Please rewrite the part of the thread about the new 55g Malawi tank from "It'll be perfect." to "for both parties.", putting "aquarium" in place of "tank".

= EXCERPTED PASSAGE =
(begin)

# New 55g Malawi tank setup



## jpbdh4 (Feb 28, 2016)

Thoughts? Suggestions? Apologies in advance for picture quality!


----------



## jpbdh4 (Feb 28, 2016)

Will be an all male hap/ peacock tank.


----------



## DJRansome (Oct 29, 2005)

They should be happy in there.


----------



## jpbdh4 (Feb 28, 2016)

Thanks for your tank blessing!


----------



## Fish Jerk (Mar 9, 2016)

Looks great but I would put even more rocks...


----------



## dledinger (Mar 20, 2013)

Great work. Looks incredible.


----------



## somebody (May 13, 2014)

It'll be perfect. The tank looks simple, black and white, then the males color will really pop.


----------



## jpbdh4 (Feb 28, 2016)

Thanks. Was more difficult than I thought designing a 'simple', clean tank. My wife's original auqua scape looked like clown threw up in a pre school art class. I made a deal that she could pick the fish if I had carte Blanche over everything else. Was a win for both parties.


----------



## somebody (May 13, 2014)

And I thought my wife was the only one. Blue gravel with glow in the dark rocks scattered throughout, some God awful Nemo decorations, and not to mention the stock. Would have been glo-tetras, bala sharks, a gourami, angels, Oscar's, yellow labs, and if she could a clown fish. Completely oblivious to the fact that there are different water types. Bless her heart.


----------



## jpbdh4 (Feb 28, 2016)

Personally I dig anything that glows in the dark. Just not in the tank. Lol


----------

(end)

= DATASET EXCERPTS =
(begin)

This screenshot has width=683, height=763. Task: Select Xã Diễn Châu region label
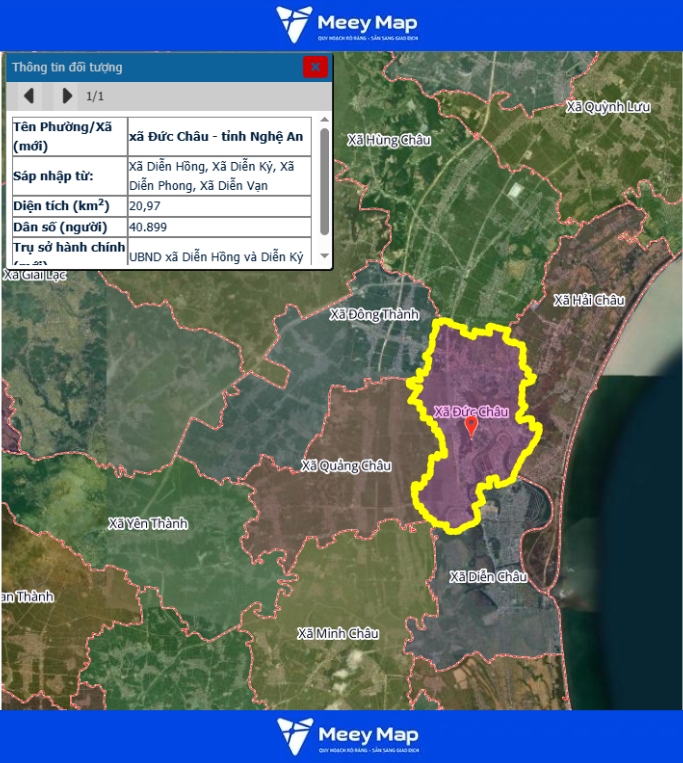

(end)
(begin)

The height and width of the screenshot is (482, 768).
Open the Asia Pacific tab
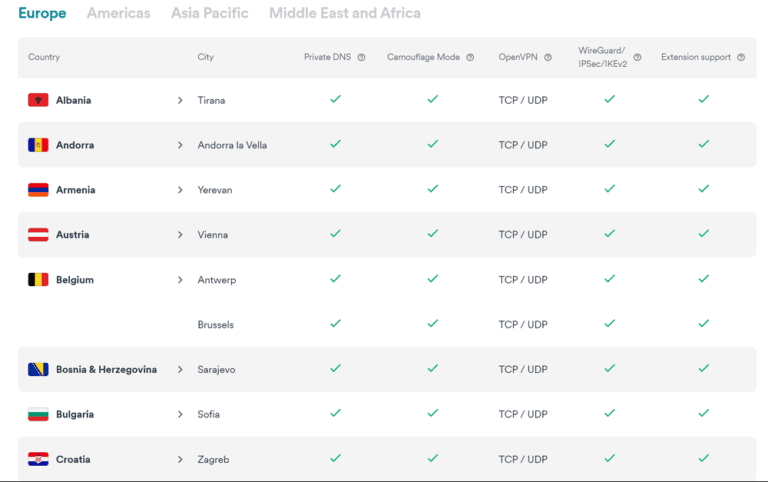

(end)

= OUTPUT OF THE EXERCISE =
It'll be perfect. The aquarium looks simple, black and white, then the males color will really pop.


----------



## jpbdh4 (Feb 28, 2016)

Thanks. Was more difficult than I thought designing a 'simple', clean aquarium. My wife's original auqua scape looked like clown threw up in a pre school art class. I made a deal that she could pick the fish if I had carte Blanche over everything else. Was a win for both parties.